New breakthrough in cancer research

A new discovery has been found to have positive consequences in the fight against cancer. Scientists have found that viruses that could target tumours can travel on blood cells preventing attack from the body’s immunity system. The challenge in fighting cancer has been that some treatments have previously been seen as a threat by the immune system.

Viruses that cause the common cold and some gastric disorders have been found to have a preference for targeting cancer cells and encouraging the immune system to respond more aggressively to cancer cells. The new viruses, known as “oncolytic” are a new development in the battle against cancer and are currently being tested to see if it is a viable therapy in treating human beings.

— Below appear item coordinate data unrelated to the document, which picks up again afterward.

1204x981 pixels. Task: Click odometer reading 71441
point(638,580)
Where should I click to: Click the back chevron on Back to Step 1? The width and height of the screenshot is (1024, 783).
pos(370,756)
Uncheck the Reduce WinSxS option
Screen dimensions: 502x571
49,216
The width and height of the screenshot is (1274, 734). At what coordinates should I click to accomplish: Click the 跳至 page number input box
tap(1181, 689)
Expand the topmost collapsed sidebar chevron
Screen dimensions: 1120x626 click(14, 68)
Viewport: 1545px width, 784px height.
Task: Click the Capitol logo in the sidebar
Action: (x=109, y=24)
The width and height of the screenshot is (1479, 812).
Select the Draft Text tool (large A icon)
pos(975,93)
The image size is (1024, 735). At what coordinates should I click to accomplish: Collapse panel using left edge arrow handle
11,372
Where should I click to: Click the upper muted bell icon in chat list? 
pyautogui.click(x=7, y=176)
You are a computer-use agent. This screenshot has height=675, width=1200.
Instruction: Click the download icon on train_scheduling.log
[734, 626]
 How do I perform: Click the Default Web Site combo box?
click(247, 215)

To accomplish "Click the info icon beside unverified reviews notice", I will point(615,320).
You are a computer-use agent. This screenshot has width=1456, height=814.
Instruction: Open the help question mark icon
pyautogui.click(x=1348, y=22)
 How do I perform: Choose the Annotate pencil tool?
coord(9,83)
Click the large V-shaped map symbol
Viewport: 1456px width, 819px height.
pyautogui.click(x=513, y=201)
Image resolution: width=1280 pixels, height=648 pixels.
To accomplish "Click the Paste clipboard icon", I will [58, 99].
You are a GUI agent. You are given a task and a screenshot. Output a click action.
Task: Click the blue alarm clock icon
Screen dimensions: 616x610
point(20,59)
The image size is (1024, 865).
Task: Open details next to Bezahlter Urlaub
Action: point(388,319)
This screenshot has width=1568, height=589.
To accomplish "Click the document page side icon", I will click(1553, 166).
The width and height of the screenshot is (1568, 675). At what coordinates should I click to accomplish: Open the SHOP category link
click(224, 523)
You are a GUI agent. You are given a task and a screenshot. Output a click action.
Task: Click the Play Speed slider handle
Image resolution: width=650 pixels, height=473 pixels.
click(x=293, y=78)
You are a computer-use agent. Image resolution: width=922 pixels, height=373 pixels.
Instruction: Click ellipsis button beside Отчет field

The use of “viral therapy” is a promising direction says scientists. It means the treatment can be easily implemented, at outpatient level in a similar way to chemotherapy and can combat a variety of cancers.

What is challenging scientists is how to introduce the viruses into the body without the immune system perceiving them as a threat. Direction injection into tumors is possible, but can be difficult especially in difficult to reach areas such as the liver or pancreas.

It was thought injection into the bloodstream would be not feasible as the time required for the viruses to reach the problem areas would leave them exposed to the immune system. But when this approach was tested directly by researchers from the University of Leeds they found the viruses attached themselves to blood cells and avoided the attention of the immune system.